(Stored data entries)
►

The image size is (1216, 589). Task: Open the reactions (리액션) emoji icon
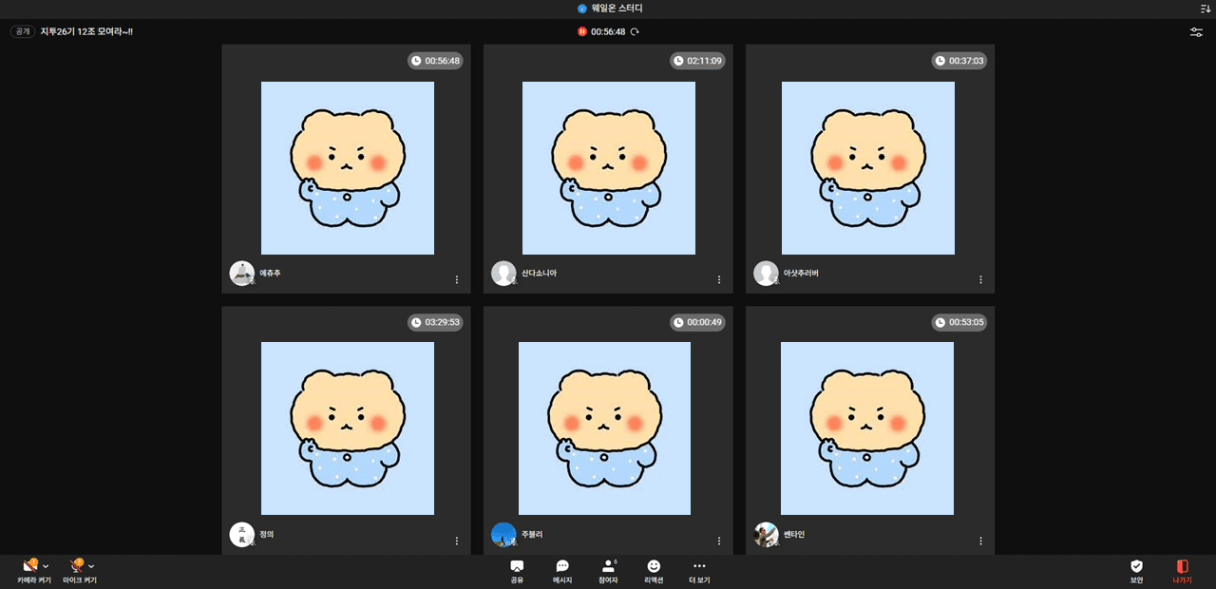point(654,567)
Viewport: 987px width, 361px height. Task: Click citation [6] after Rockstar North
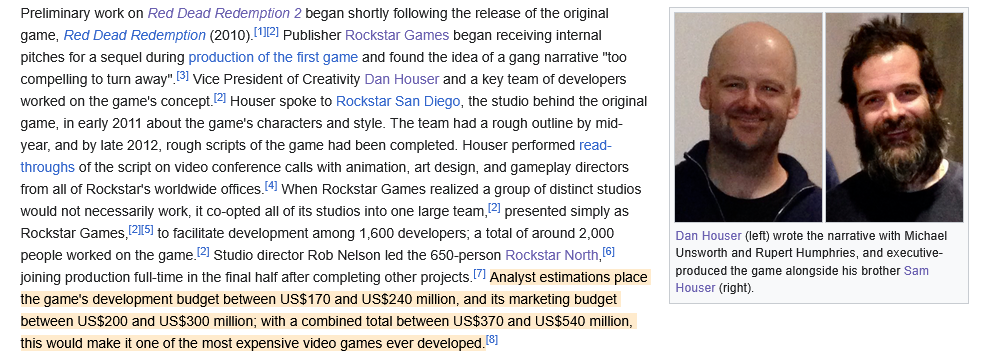coord(609,252)
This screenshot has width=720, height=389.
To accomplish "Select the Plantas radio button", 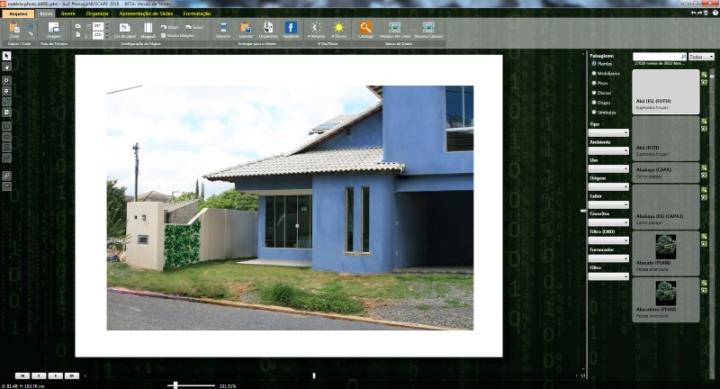I will click(x=594, y=63).
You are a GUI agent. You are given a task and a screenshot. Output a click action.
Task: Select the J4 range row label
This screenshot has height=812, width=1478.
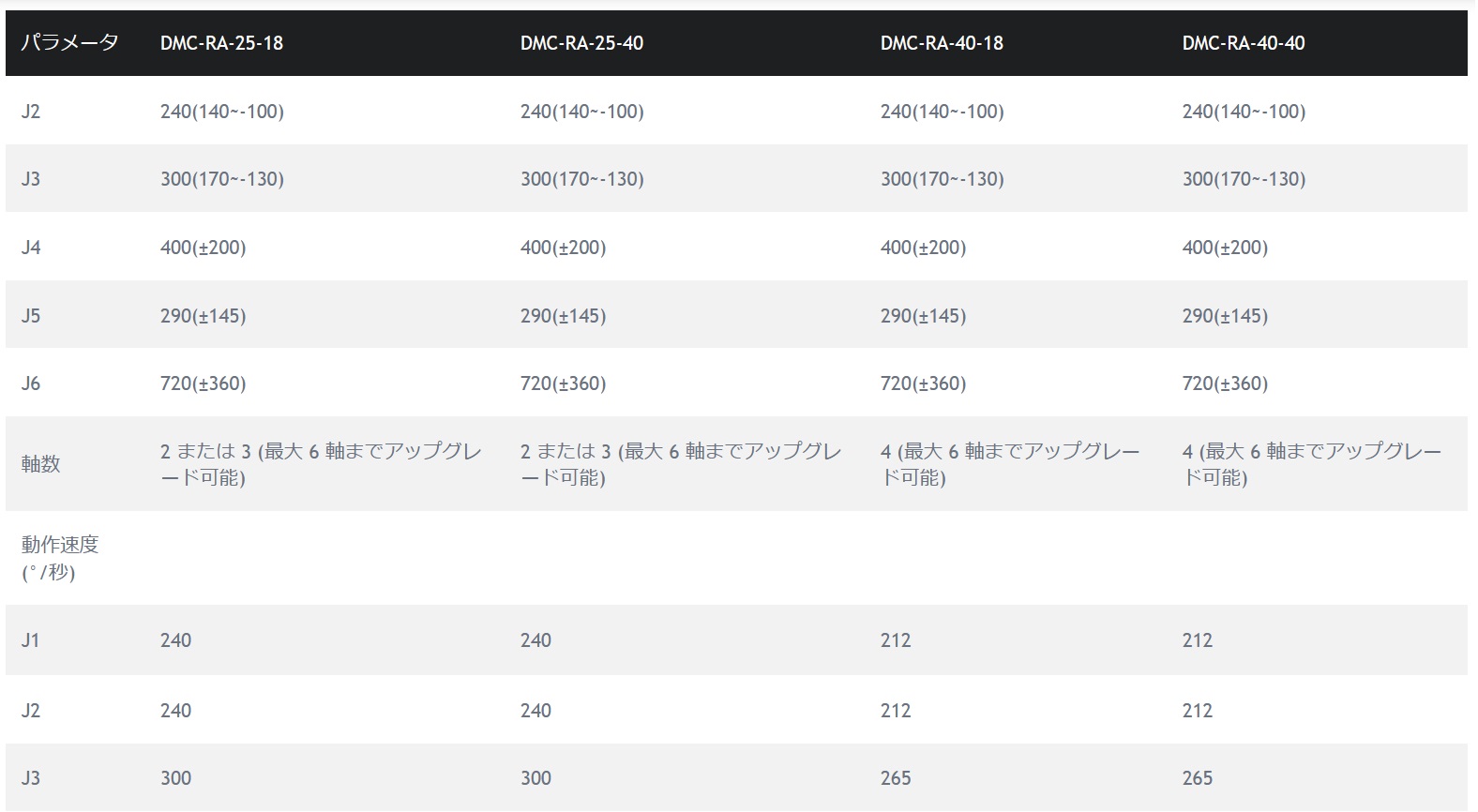(x=31, y=248)
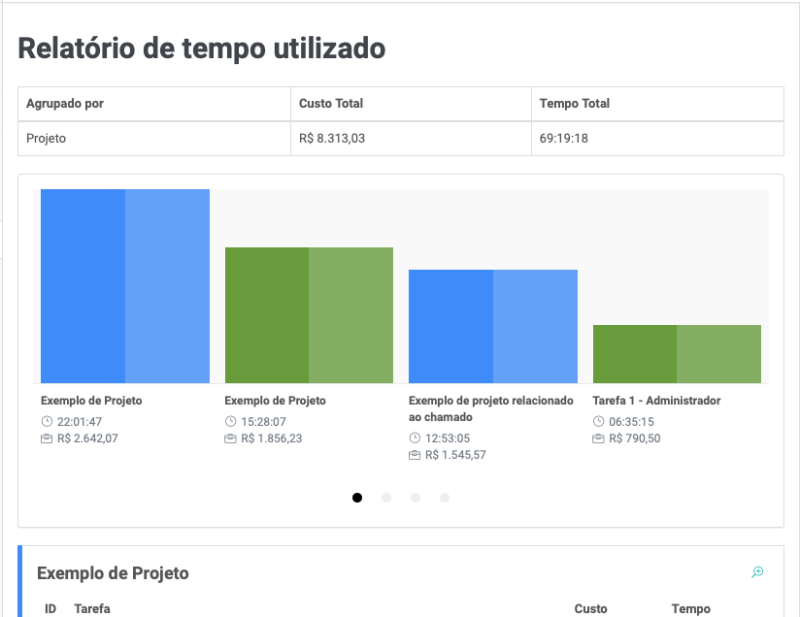Image resolution: width=800 pixels, height=617 pixels.
Task: Open the Tarefa 1 - Administrador chart label
Action: (656, 400)
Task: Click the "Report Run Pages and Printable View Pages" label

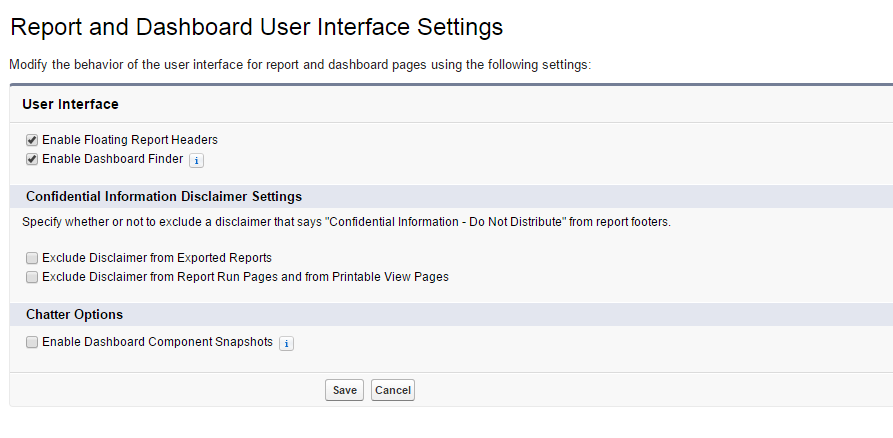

◄

_To do_.
In the data, the line that contains "This screenshot has height=812, width=1478." begins the part to write out; restate it and each line after it word for word through the end, with no pictures.

_Exercise solution_.
This screenshot has height=812, width=1478.
(x=31, y=248)
Image resolution: width=800 pixels, height=617 pixels.
Task: Open the Tarefa 1 - Administrador chart label
Action: (656, 400)
Task: Click the "Report Run Pages and Printable View Pages" label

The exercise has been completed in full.